Elucidating the Design Space of Diffusion-Based Generative Models
Tero Karras, Miika Aittala, Timo Aila, Samuli Laine

TL;DR
This paper clarifies the design choices in diffusion-based generative models, leading to improved state-of-the-art results and faster sampling, by systematically analyzing and optimizing the model's components.
Contribution
It introduces a structured design space for diffusion models, enabling targeted improvements in sampling, training, and preconditioning, resulting in significant performance gains.
Findings
Achieved new state-of-the-art FID scores on CIFAR-10 and ImageNet-64.
Reduced sampling evaluations to 35 per image for faster generation.
Enhanced pre-trained score networks with substantial quality improvements.
Abstract
We argue that the theory and practice of diffusion-based generative models are currently unnecessarily convoluted and seek to remedy the situation by presenting a design space that clearly separates the concrete design choices.

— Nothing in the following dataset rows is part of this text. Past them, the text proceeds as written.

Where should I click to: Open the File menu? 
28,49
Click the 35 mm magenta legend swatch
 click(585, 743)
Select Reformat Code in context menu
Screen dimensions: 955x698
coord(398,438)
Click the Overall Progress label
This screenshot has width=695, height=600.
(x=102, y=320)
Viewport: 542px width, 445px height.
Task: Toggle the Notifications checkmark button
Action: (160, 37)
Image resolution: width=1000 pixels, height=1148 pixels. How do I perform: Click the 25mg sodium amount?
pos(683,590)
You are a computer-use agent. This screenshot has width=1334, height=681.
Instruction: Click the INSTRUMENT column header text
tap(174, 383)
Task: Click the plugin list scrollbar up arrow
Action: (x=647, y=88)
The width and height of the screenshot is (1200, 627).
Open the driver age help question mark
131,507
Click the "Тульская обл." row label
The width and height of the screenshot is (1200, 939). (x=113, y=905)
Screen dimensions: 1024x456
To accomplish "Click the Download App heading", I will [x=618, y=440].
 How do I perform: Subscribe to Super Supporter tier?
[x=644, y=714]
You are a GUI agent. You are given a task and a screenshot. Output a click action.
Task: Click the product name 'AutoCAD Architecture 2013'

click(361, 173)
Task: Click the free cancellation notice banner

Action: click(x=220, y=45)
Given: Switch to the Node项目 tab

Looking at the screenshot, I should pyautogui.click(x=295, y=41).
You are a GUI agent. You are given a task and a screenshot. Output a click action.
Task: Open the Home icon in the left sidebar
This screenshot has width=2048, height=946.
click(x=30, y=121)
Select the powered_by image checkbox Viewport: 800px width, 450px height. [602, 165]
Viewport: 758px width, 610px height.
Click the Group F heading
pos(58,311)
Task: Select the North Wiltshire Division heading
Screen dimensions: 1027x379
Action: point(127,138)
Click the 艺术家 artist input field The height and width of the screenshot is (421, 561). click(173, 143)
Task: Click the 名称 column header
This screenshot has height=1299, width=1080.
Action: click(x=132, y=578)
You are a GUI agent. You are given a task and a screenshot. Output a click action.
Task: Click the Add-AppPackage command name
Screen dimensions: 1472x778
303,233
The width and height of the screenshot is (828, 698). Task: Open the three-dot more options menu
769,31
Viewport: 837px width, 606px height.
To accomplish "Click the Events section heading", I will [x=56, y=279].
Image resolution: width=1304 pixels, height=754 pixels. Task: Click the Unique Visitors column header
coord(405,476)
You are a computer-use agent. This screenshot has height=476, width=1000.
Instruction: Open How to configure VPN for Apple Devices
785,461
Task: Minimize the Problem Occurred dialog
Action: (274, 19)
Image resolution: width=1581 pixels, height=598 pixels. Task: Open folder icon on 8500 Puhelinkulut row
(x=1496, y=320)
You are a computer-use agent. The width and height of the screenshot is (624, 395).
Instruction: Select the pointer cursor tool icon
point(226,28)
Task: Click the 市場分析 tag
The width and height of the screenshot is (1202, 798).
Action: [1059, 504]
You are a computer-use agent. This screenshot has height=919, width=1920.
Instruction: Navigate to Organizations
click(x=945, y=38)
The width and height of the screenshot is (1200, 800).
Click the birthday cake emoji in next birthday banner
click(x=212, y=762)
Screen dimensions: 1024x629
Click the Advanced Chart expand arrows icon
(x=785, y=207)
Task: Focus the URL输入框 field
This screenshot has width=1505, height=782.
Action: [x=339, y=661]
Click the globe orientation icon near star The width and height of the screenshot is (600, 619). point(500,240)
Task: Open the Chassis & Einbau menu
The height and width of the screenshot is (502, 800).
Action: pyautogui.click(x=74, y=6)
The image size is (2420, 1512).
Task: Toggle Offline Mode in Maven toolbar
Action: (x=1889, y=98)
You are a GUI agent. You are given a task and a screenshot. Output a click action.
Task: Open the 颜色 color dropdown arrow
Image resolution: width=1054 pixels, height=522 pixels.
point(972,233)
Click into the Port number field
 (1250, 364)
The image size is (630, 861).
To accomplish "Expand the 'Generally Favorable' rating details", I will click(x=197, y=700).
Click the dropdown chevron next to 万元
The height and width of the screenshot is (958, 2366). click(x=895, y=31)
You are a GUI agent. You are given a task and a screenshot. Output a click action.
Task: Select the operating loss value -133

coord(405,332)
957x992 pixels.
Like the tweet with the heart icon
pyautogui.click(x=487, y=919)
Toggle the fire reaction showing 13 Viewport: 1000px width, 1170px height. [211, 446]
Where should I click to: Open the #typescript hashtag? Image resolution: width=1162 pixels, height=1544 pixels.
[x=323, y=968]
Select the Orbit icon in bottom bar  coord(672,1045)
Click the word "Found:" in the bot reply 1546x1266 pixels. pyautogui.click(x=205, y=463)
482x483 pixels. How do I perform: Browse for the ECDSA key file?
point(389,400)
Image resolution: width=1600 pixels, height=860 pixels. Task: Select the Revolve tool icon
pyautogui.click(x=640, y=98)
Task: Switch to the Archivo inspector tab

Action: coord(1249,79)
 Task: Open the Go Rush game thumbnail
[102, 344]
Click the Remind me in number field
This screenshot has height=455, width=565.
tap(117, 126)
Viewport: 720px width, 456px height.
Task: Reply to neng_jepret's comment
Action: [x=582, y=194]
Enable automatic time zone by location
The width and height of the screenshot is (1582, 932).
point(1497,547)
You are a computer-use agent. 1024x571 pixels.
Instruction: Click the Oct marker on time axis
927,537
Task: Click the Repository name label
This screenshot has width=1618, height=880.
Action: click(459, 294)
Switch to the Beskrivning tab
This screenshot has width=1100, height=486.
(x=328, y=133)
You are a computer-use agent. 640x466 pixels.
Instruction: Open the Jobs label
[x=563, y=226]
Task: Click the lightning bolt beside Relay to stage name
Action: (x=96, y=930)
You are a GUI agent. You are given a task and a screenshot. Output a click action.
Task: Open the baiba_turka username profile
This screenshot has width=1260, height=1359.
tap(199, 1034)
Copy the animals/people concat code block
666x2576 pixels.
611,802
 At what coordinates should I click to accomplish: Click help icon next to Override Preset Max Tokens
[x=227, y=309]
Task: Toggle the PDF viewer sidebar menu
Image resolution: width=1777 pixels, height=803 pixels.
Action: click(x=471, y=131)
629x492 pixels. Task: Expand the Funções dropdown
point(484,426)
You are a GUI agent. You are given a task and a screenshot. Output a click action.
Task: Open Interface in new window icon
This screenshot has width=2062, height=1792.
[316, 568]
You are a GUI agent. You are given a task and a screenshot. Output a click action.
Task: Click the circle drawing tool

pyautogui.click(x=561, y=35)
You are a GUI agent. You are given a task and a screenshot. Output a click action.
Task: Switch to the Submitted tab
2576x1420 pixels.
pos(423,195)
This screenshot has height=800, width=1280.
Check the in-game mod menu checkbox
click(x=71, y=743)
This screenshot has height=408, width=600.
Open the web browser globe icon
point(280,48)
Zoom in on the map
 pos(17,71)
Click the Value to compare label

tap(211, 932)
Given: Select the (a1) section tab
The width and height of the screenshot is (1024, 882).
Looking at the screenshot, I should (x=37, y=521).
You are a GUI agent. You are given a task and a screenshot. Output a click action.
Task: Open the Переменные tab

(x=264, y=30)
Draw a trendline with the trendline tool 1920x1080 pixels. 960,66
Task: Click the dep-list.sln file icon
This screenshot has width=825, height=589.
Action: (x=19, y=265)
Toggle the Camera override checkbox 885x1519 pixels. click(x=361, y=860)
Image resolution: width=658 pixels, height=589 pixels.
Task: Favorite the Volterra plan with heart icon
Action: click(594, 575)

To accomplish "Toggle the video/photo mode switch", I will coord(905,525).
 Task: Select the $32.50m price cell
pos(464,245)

This lets us identify several changes to both the sampling and training processes, as well as preconditioning of the score networks. Together, our improvements yield new state-of-the-art FID of 1.79 for CIFAR-10 in a class-conditional setting and 1.97 in an unconditional setting, with much faster sampling (35 network evaluations per image) than prior designs. To further demonstrate their modular nature, we show that our design changes dramatically improve both the efficiency and quality obtainable with pre-trained score networks from previous work, including improving the FID of a previously trained ImageNet-64 model from 2.07 to near-SOTA 1.55, and after…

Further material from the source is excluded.